Submitted to arXiv on 09 Nov. 2025

Ask questions about this paper to our AI assistant

You can also chat with multiple papers at once here.

AI assistant instructions?

Results of the summarizing process for the arXiv paper: 2511.06221v1

Introducing VibeThinker-1.5B: A Revolutionary Model with Exceptional Reasoning Capabilities VibeThinker-1.5B is a groundbreaking 1.5B-parameter model that challenges the conventional belief that small models are limited in their reasoning capabilities. Developed through our innovative Spectrum-to-Signal Principle (SSP), this compact yet powerful model showcases superior reasoning performance compared to larger models like DeepSeek R1 and Kimi k2. Utilizing a Two-Stage Diversity-Exploring Distillation (SFT) followed by MaxEnt-Guided Policy Optimization (RL), VibeThinker-1.5B demonstrates exceptional reasoning abilities on challenging math benchmarks such as AIME24, AIME25, and HMMT25. In fact, it surpasses even the much larger DeepSeek R1 in these tasks while also significantly reducing training costs to only $7,800. Furthermore, on LiveCodeBench V6, VibeThinker-1.5B outperforms both Magistral Medium and its own base model by a significant margin. This highlights its prowess in specialized domains and complex reasoning tasks. By comparing VibeThinker-1.5B against a wide range of state-of-the-art models across different scales and categories - including advanced reasoning models with Long-CoT capabilities and top-tier non-reasoning models - we establish its remarkable performance in diverse scenarios. Our evaluation settings using vLLM for inference backend ensure accurate assessments of the model's performance metrics. Additionally, a recent arXiv query titled "Tiny Model, Big Logic: Diversity-Driven Optimization Elicits Large-Model Reasoning Ability in VibeThinker-1.5B" further emphasizes the significance of our approach in eliciting large-model reasoning ability through diversity-driven optimization. Overall, our findings challenge existing Scaling Law assumptions by showcasing that small models like VibeThinker-1.5B can achieve remarkable reasoning capabilities comparable to larger counterparts while significantly reducing training and inference costs. This not only democratizes advanced AI research but also prompts a necessary re-evaluation of traditional scaling paradigms in the field of artificial intelligence.
Created on 12 Nov. 2025

Assess the quality of the AI-generated content by voting

Score: 0

Why do we need votes?

Votes are used to determine whether we need to re-run our summarizing tools. If the count reaches -10, our tools can be restarted.

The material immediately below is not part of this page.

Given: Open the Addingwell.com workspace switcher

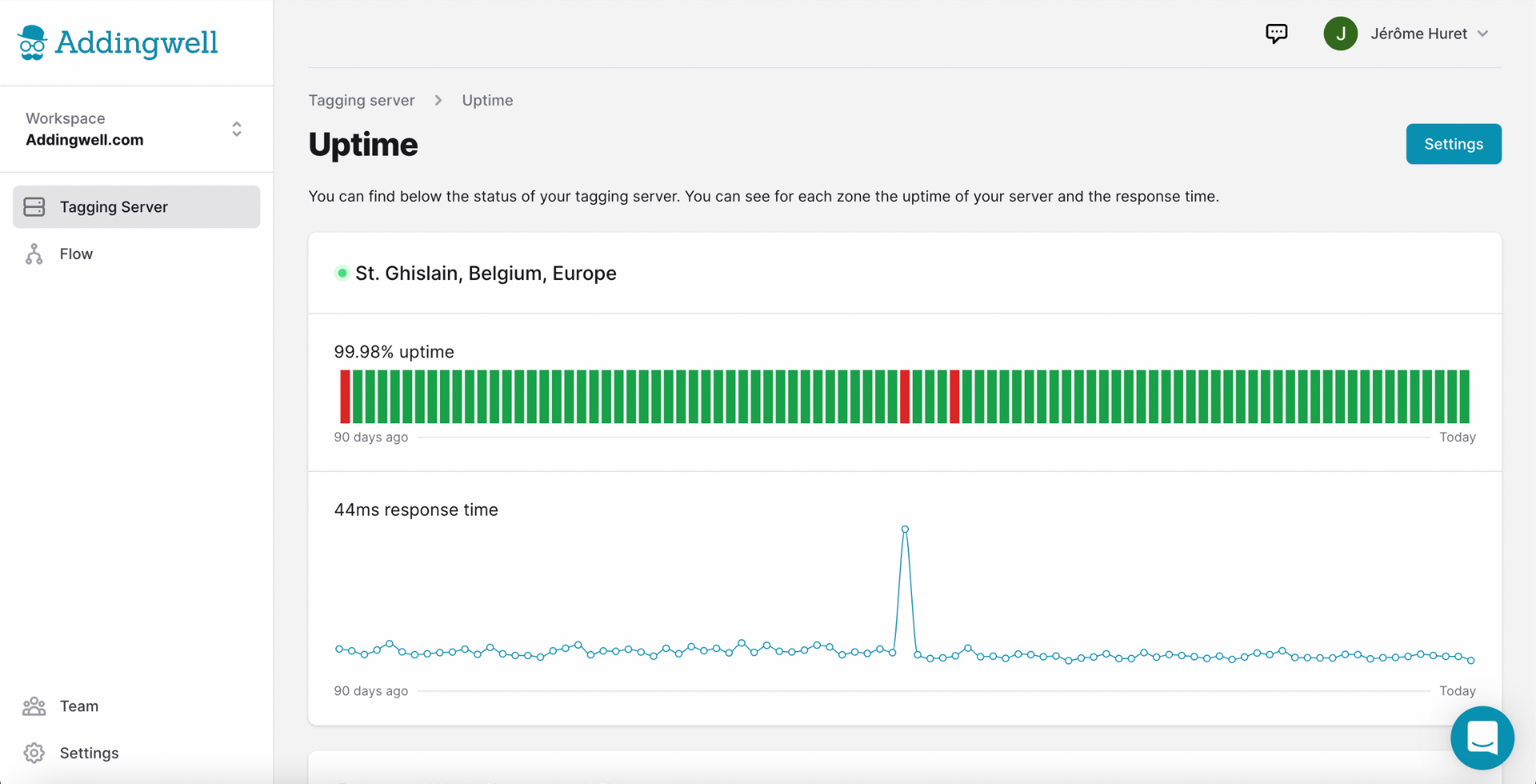Looking at the screenshot, I should click(x=136, y=130).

Similar papers summarized with our AI tools

Navigate through even more similar papers through a

tree representation

Look for similar papers (in beta version)

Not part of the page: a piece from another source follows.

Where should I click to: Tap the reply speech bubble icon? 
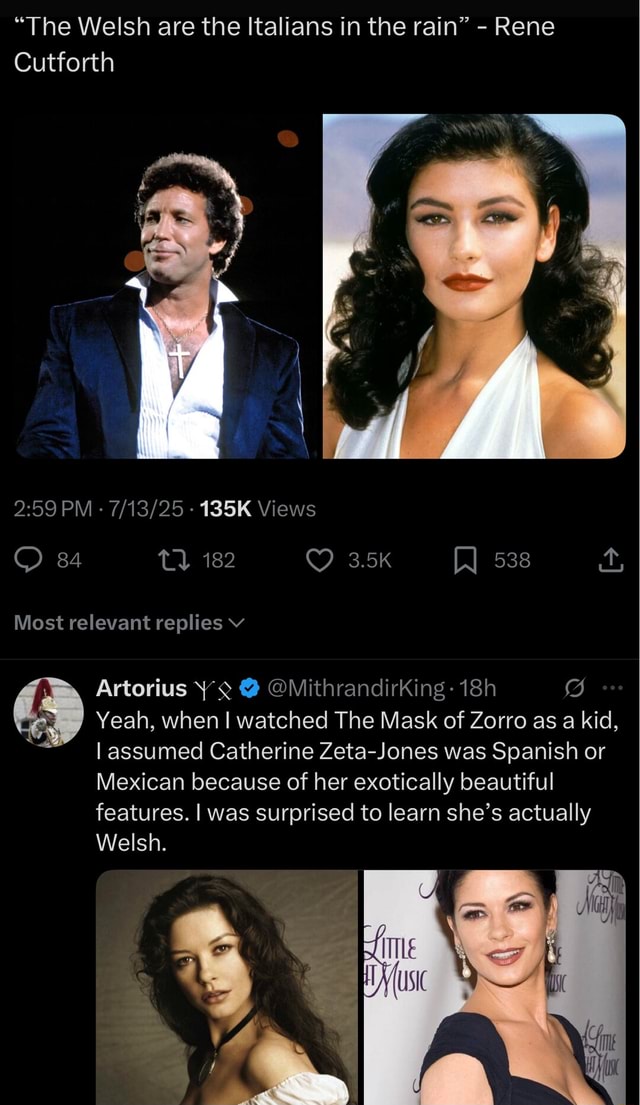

By clicking on the button above, our algorithm will scan all papers in our database to find the closest based on the contents of the full papers and not just on metadata. Please note that it only works for papers that we have generated summaries for and you can rerun it from time to time to get a more accurate result while our database grows.

Disclaimer: The AI-based summarization tool and virtual assistant provided on this website may not always provide accurate and complete summaries or responses. We encourage you to carefully review and evaluate the generated content to ensure its quality and relevance to your needs.